==== PROVIDED INFORMATION

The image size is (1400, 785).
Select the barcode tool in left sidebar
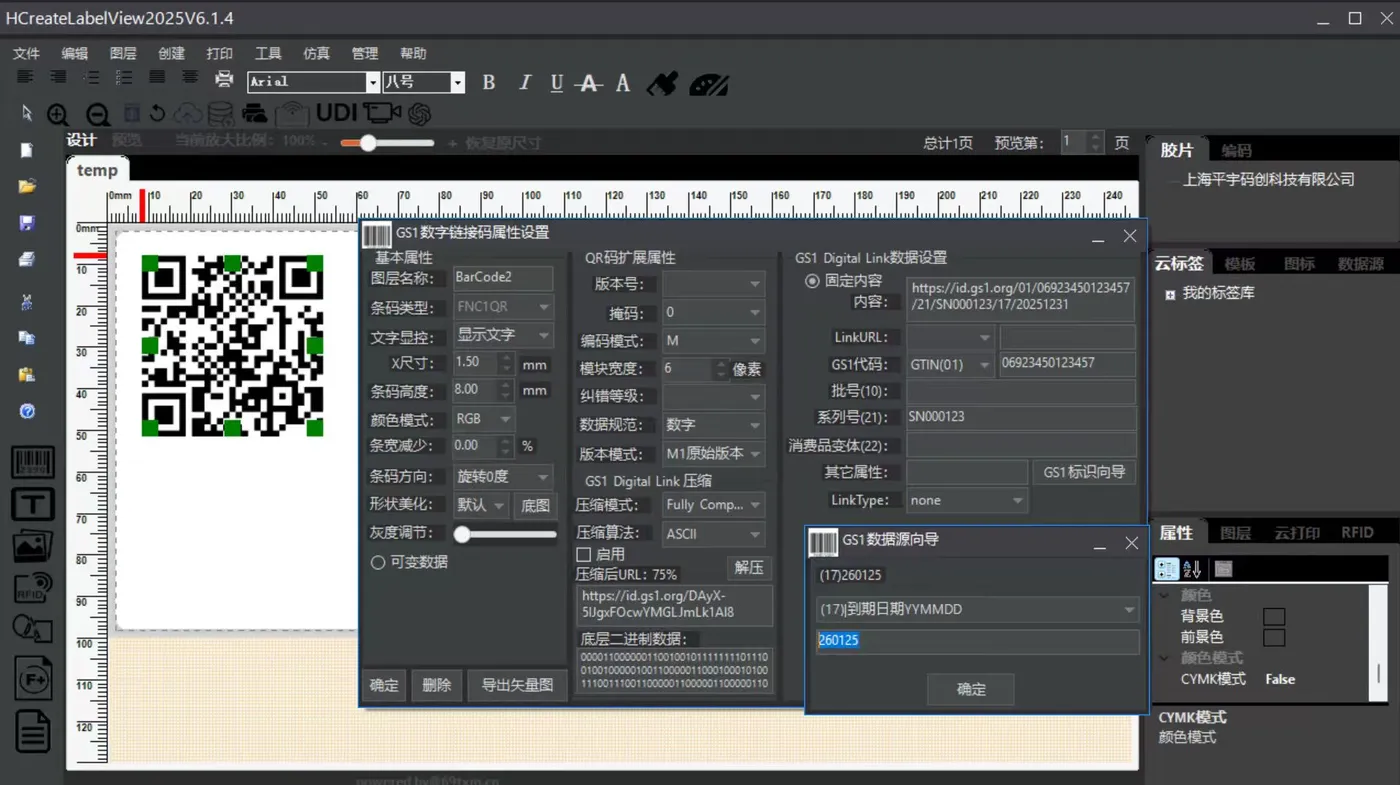pyautogui.click(x=32, y=463)
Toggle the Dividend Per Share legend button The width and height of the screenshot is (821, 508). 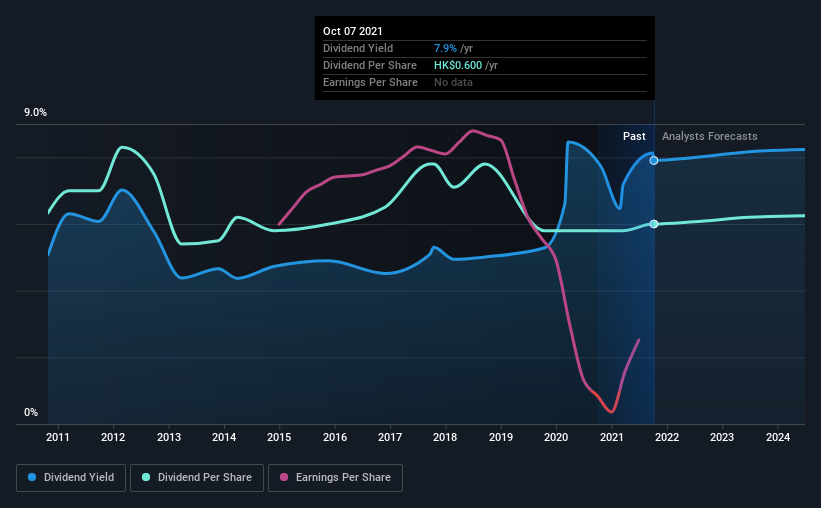[x=197, y=478]
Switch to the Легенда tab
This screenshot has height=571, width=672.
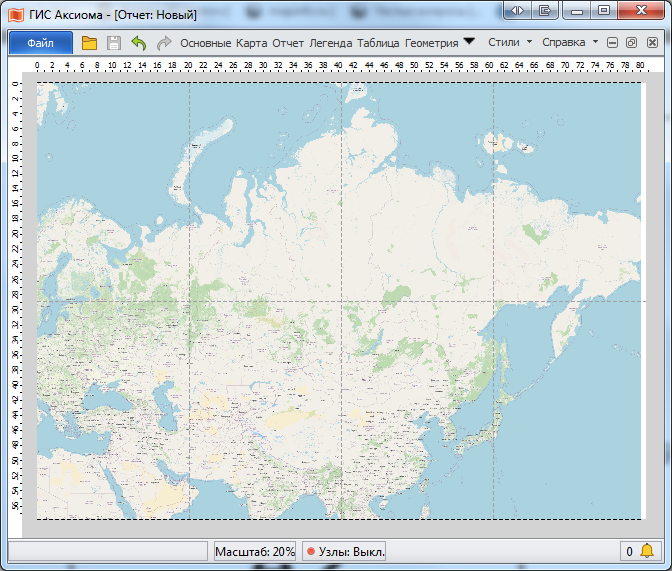point(330,43)
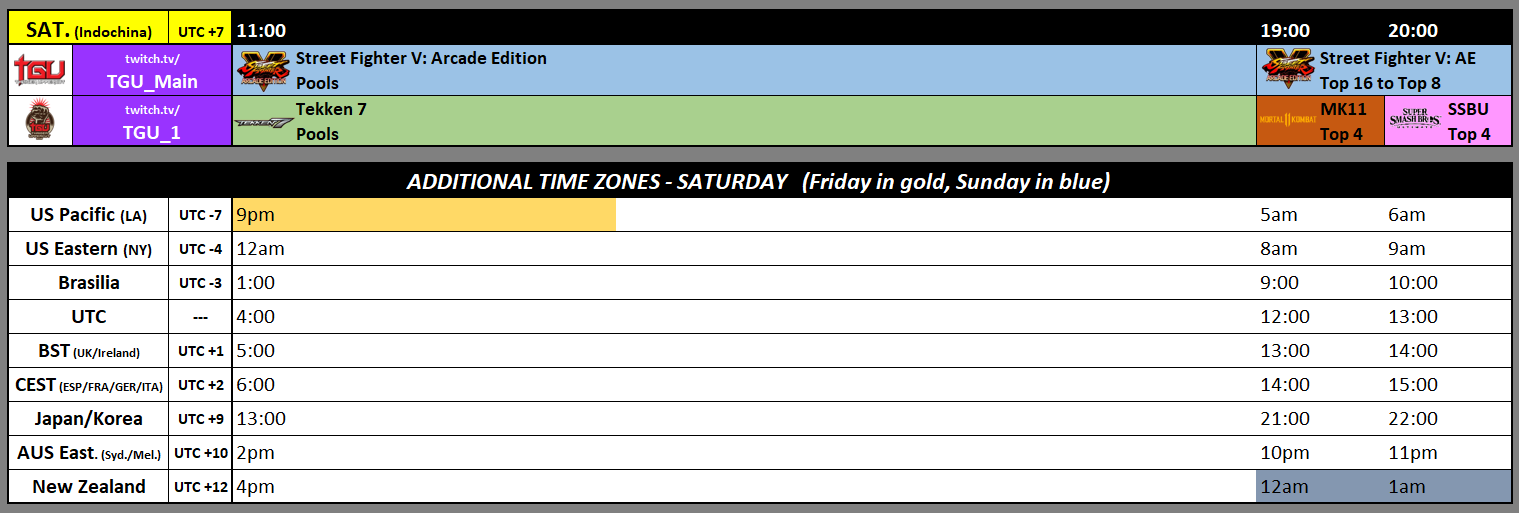The width and height of the screenshot is (1519, 513).
Task: Click the 20:00 time column header
Action: 1413,31

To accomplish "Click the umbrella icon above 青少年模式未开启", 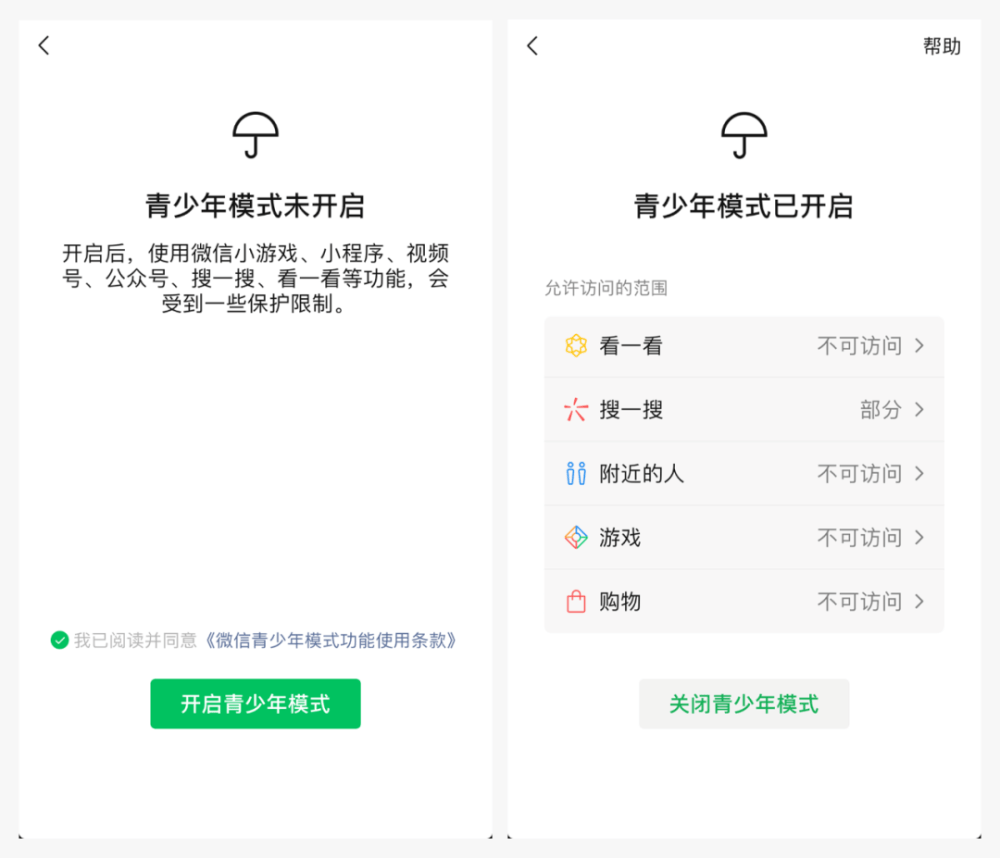I will click(x=256, y=135).
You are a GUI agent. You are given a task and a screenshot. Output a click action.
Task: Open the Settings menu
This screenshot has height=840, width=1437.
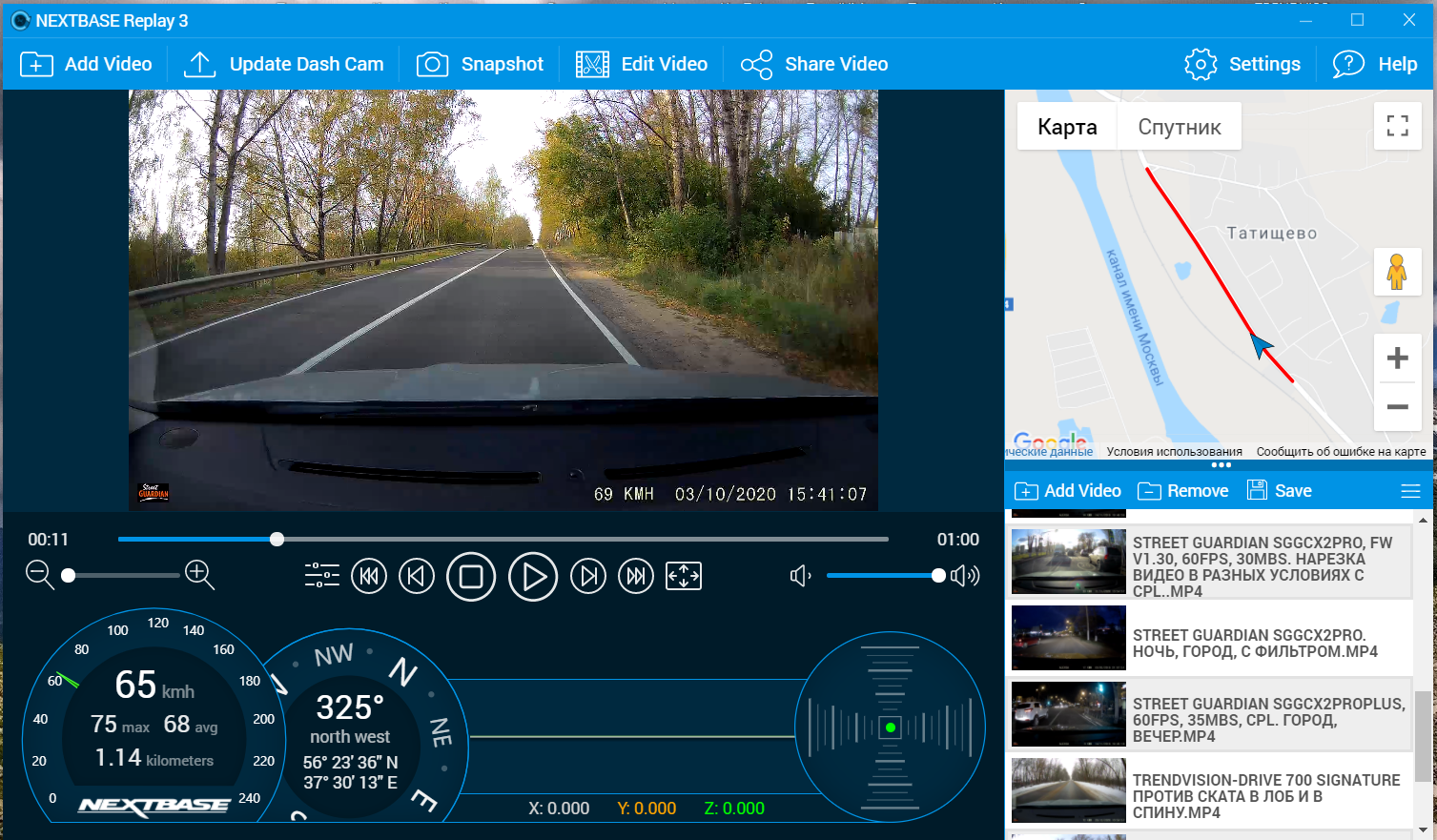point(1242,64)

========

- EXERCISE REQUIREMENTS -
Leave out all pictures and extract exactly the lines from the line with "You are a GUI" through the end of the material.

- YOUR RESPONSE -
You are a GUI agent. You are given a task and a screenshot. Output a click action.
Task: Open the Settings menu
This screenshot has height=840, width=1437.
point(1242,64)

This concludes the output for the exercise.